News: The new order

Susan Crawford, bearer of one of the most dazzling brains online, has perfect advice for the old-media people who think search is an enemy. European publishers complained about Google making money off “their content” when the truth is that Google is sending prospective members to “their” communities if only they were ready to welcome them. Susan says:

What Google does is respond to search queries by providing snippets — thumbnail pictures and a line of text here, a line from a page there, a headline — and helping people get to where those things were posted. That’s pointing, not copying, and it’s a key element of Web 2.0.

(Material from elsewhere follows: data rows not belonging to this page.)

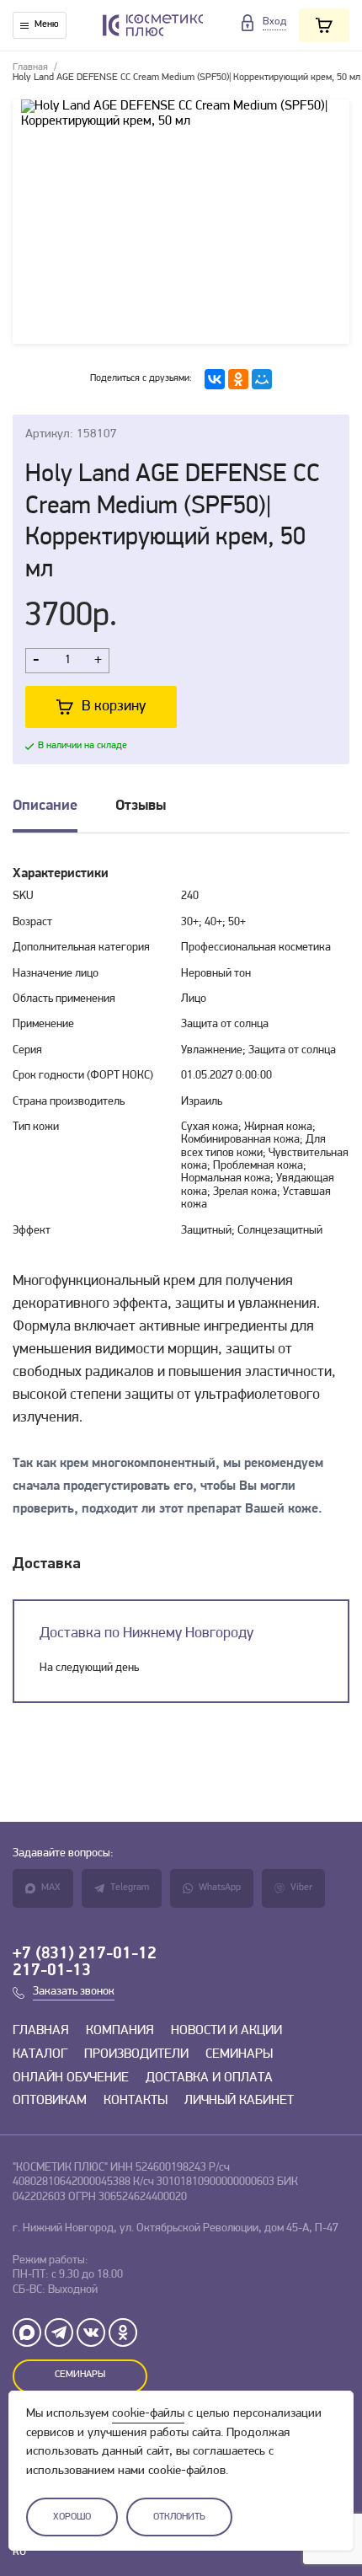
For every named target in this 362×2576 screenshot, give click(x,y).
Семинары (239, 2054)
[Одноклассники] (238, 379)
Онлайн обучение (71, 2078)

The publishers, and the news agencies, are having trouble with this evolution — heck, they had enough trouble with Web 1.0, much less the groupness we’re seeing now– and are relying on incumbent laws (like copyright law) to protect their ability to charge for content.

But there’s a great opportunity here that shouldn’t be missed: news companies can become not only providers of great stories (well-researched, well-written, unlike blog posts) but also sources of order. There is so much information now — we need help! We need priority, and sense of impact, and sense of global connections. We need visualizations, and links, and commentary. All of these things are valuable. We’ll pay — with our attention, our loyalty to the brand, and maybe even with money if the reporters’ own personalities are allowed out to play.

A search engine, alone, can’t provide this kind of judgment. Not even Google can say which story is likely to have an important impact on our collective future. There is a Web 2.0 model for publishers, and they can only get there by letting go.

I think it’s about order and also about relationships, about connecting people to information and each other.